● Required action: In the entries below, which lines run from the one containing "Open 带宽管理 in the left menu" to the one containing "Click the Compose pencil icon"? Copy exactly those lines, ends included, and no others.

● Data for the task:
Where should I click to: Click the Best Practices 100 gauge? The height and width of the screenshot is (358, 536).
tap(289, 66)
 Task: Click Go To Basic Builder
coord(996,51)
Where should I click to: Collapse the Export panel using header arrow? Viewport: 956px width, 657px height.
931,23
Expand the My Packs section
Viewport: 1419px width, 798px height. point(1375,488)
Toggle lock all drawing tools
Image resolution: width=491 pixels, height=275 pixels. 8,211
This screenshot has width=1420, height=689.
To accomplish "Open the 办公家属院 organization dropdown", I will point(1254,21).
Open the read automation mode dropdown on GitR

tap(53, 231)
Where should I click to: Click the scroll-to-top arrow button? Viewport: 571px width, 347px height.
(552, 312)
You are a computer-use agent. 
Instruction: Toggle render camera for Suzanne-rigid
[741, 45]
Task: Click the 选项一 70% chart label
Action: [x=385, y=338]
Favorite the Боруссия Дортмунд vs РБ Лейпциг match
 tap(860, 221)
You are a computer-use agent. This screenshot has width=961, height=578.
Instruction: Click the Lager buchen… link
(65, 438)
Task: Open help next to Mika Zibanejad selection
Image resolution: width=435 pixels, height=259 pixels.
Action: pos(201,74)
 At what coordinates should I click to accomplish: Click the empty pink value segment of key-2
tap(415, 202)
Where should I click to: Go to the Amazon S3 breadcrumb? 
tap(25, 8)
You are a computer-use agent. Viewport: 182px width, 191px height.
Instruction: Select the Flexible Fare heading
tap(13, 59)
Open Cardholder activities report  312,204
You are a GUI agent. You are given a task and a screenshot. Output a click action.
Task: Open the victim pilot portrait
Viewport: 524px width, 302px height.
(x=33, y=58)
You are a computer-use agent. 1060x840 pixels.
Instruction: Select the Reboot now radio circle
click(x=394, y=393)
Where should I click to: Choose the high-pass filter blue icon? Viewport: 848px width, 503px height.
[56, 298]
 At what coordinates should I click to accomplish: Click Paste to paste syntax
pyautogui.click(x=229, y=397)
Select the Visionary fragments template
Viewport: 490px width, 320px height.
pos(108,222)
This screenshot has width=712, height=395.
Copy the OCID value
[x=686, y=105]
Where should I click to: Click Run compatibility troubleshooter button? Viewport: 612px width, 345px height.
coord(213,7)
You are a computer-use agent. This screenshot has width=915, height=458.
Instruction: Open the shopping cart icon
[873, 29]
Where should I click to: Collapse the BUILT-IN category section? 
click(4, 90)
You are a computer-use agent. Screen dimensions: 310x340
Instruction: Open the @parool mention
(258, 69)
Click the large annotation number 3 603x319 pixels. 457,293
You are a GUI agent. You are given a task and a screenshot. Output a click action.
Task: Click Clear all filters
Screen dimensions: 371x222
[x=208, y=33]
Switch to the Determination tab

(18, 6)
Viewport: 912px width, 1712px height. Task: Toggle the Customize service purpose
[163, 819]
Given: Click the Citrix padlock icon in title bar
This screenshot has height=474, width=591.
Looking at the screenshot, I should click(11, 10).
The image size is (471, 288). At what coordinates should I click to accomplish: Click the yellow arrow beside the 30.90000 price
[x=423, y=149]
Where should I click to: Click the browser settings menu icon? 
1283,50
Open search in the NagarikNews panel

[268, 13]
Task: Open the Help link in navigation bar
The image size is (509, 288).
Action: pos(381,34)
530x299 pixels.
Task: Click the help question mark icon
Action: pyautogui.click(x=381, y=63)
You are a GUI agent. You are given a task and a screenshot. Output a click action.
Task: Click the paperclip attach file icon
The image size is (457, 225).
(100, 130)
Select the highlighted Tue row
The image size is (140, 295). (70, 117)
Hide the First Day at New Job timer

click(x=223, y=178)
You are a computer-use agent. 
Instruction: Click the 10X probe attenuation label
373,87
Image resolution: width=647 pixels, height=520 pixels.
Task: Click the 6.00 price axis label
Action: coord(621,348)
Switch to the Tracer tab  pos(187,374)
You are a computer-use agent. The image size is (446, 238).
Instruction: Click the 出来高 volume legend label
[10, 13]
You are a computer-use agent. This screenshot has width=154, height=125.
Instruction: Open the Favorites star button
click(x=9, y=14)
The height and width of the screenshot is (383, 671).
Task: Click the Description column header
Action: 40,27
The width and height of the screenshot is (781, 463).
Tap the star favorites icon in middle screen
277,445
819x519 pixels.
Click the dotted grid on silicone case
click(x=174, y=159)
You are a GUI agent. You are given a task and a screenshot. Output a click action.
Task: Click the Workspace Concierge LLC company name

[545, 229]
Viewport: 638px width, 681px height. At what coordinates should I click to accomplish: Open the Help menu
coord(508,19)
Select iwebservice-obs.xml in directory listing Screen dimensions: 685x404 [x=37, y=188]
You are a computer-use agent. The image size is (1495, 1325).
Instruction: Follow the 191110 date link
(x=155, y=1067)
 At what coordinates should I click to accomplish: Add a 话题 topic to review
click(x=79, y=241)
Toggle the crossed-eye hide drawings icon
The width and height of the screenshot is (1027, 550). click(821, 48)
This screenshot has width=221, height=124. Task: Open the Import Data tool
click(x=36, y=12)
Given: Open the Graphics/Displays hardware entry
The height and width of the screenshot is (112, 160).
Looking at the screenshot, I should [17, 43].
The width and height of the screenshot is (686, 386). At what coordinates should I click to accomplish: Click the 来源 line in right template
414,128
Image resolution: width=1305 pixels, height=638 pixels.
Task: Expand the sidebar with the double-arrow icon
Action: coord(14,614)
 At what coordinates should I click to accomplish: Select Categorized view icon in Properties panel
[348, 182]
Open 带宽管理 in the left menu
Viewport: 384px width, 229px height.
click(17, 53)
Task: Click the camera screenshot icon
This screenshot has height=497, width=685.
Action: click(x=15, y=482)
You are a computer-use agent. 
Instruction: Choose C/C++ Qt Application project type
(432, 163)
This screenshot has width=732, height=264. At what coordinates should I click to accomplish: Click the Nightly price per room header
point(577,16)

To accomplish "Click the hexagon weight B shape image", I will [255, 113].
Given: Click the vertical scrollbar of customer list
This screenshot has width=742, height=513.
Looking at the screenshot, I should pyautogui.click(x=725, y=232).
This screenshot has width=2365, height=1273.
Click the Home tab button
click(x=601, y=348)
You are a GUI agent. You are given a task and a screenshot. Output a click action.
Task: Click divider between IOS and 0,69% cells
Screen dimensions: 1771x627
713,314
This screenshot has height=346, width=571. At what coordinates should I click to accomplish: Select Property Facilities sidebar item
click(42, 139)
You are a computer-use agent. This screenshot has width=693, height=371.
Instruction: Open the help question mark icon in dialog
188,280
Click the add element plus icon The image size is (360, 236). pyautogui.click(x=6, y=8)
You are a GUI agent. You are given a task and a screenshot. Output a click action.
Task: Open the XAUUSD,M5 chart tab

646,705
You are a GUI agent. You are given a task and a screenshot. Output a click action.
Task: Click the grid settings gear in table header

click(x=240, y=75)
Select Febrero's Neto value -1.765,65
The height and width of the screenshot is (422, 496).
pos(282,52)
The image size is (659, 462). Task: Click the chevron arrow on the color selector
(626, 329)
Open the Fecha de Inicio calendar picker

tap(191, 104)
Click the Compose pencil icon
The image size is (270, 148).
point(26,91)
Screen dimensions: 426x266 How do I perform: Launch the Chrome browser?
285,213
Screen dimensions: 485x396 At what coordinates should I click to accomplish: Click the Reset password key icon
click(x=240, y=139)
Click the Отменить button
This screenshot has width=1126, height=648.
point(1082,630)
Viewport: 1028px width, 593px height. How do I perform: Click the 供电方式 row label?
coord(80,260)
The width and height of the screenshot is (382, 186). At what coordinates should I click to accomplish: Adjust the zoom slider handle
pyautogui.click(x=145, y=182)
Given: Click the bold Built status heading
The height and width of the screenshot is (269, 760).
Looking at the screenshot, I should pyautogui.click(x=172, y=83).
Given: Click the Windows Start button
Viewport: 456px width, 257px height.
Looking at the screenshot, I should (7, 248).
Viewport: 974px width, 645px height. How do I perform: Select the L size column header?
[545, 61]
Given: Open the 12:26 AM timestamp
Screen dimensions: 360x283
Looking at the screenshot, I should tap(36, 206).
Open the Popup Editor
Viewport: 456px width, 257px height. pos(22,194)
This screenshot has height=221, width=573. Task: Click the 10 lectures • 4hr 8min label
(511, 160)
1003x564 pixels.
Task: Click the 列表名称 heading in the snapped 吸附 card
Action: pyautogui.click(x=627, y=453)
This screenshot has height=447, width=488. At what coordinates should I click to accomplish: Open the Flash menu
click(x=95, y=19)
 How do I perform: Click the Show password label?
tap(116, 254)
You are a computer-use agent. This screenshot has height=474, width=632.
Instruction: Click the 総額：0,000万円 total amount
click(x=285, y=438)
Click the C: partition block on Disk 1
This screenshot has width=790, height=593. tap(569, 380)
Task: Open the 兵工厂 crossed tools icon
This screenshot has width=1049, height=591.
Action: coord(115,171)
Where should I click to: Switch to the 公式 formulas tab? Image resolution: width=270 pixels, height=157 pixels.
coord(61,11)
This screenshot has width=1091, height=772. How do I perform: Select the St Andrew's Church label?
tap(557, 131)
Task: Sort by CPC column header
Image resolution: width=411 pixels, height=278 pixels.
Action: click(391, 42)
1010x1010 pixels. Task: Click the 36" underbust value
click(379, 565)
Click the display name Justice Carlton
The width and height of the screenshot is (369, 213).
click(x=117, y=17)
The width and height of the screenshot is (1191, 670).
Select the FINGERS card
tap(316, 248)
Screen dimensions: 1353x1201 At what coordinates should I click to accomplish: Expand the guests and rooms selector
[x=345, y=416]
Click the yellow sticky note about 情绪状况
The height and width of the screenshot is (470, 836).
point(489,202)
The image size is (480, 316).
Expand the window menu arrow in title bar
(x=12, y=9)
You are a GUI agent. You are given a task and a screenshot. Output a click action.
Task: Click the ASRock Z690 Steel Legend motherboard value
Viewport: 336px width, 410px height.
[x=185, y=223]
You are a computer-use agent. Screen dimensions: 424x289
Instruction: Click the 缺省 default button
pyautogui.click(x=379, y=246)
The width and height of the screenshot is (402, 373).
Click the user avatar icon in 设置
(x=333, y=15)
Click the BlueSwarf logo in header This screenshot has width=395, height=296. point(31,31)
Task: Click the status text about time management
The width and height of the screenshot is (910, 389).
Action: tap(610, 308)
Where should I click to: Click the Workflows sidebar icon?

● Exercise answer:
Open 带宽管理 in the left menu
Viewport: 384px width, 229px height.
click(17, 53)
Task: Click the camera screenshot icon
This screenshot has height=497, width=685.
Action: click(x=15, y=482)
You are a computer-use agent. 
Instruction: Choose C/C++ Qt Application project type
(432, 163)
This screenshot has width=732, height=264. At what coordinates should I click to accomplish: Click the Nightly price per room header
point(577,16)

To accomplish "Click the hexagon weight B shape image", I will [255, 113].
Given: Click the vertical scrollbar of customer list
This screenshot has width=742, height=513.
Looking at the screenshot, I should pyautogui.click(x=725, y=232).
This screenshot has width=2365, height=1273.
Click the Home tab button
click(x=601, y=348)
You are a GUI agent. You are given a task and a screenshot. Output a click action.
Task: Click divider between IOS and 0,69% cells
Screen dimensions: 1771x627
713,314
This screenshot has height=346, width=571. At what coordinates should I click to accomplish: Select Property Facilities sidebar item
click(42, 139)
You are a computer-use agent. This screenshot has width=693, height=371.
Instruction: Open the help question mark icon in dialog
188,280
Click the add element plus icon The image size is (360, 236). pyautogui.click(x=6, y=8)
You are a GUI agent. You are given a task and a screenshot. Output a click action.
Task: Open the XAUUSD,M5 chart tab

646,705
You are a GUI agent. You are given a task and a screenshot. Output a click action.
Task: Click the grid settings gear in table header

click(x=240, y=75)
Select Febrero's Neto value -1.765,65
The height and width of the screenshot is (422, 496).
pos(282,52)
The image size is (659, 462). Task: Click the chevron arrow on the color selector
(626, 329)
Open the Fecha de Inicio calendar picker

tap(191, 104)
Click the Compose pencil icon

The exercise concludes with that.